|
|
|
|
|
by highfrequency
13 days ago
|
|
Sure, but I'd say that moving desirable trajectories from very low probability to high probability is characteristic of genuine human learning and discovery.
Technically, quantum gravity, a bestselling novel, or a yet undiscovered proof of the Riemann Hypothesis is "in my distribution", but when we are talking about a long chain of unlikely token completions (with multiplicative probabilities), whether that trajectory lives in the tail of the distribution vs. in the mode makes all the difference. Would you agree that it is a matter of degrees rather than a qualitative distinction? There seems to be a broad misconception in Sutton and others that output quality cannot exceed that of the base internet distribution; my point is that RL allows you to easily produce an output distribution that is better than whatever data you trained on according to some evaluation criteria. There are no clear theoretical limits on how much better it can get, rather there are many people asserting guesses that there is an upper bound and it lives below "human creativity." I just haven't seen any solid theoretical argument, and the empirical evidence has so far shown continual improvement. Also, I would be keen to look at any sources you have of pass@k not improving much during GRPO. |
|
Again, no one is saying models can't improve beyond the internet i.e data distribution! They clearly can. The claim is that RL without real exploration cannot exceed the base models distribution, which by virtue of SGD _does_ generalize.
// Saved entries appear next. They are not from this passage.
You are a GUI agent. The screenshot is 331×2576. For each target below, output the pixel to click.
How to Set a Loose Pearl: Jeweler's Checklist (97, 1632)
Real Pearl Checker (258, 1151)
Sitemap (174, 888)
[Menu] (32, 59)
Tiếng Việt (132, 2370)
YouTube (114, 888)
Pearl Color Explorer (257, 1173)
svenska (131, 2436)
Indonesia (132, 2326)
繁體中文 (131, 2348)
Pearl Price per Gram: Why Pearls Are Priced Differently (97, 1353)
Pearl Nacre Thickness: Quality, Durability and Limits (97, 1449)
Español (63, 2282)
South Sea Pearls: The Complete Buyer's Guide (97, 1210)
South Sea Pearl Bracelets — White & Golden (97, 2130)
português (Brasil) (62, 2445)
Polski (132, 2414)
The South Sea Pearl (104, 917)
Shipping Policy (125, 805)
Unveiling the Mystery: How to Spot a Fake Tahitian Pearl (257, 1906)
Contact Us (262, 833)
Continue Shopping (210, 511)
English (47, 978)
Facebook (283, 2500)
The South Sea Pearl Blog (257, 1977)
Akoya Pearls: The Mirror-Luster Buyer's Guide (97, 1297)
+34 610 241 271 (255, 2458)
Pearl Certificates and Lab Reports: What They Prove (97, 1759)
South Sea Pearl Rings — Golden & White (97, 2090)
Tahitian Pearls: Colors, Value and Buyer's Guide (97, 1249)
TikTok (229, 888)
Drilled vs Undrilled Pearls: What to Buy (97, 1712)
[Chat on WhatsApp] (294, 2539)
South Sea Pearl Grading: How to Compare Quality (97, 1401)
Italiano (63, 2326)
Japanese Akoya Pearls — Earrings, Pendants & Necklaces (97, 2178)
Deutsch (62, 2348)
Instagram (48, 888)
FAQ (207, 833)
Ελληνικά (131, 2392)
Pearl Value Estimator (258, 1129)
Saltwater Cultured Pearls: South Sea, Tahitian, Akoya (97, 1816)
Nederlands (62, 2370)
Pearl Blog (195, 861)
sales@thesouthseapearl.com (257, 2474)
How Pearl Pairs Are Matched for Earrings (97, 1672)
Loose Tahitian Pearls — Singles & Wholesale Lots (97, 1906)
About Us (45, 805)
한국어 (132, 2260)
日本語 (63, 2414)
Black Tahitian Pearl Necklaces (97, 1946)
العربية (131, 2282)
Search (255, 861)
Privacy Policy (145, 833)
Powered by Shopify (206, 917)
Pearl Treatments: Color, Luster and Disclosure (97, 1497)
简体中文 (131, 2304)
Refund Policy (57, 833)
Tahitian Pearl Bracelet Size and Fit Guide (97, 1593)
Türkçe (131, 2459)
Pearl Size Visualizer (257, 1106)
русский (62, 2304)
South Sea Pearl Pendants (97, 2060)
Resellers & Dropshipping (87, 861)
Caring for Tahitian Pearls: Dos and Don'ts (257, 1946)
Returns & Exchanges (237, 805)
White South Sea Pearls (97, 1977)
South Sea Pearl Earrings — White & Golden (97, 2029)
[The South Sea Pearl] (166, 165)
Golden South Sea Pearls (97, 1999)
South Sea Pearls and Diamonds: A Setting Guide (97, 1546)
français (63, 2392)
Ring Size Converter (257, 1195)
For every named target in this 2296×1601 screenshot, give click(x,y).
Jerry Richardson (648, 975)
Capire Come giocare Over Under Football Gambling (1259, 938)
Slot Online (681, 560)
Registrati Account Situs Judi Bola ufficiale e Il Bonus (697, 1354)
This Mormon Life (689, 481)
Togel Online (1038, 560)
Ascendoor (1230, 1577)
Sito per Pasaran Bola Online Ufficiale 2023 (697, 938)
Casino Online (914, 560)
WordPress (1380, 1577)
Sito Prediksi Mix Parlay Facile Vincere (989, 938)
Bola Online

And also, it doesn't mean it's not useful. Improving sample efficiency and making something that happens 1 in 15 times happen 1 in 1.2 times is insanely useful and is what has enabled the kind of coding agents we have today.
Sutton, especially, I doubt has a misconception about this :)
> pass@k
Yeah, AFK now. But it's a well researched thing. You can look for more, but here's one off the top of my head: https://openreview.net/forum?id=4OsgYD7em5 The original deepseek paper also had the result, i.e the paper that first got famous for using grpo as a method that works for LLMs. A side result in one of these papers I forget which one, is that the base model converges in performance with the RLd one at high k.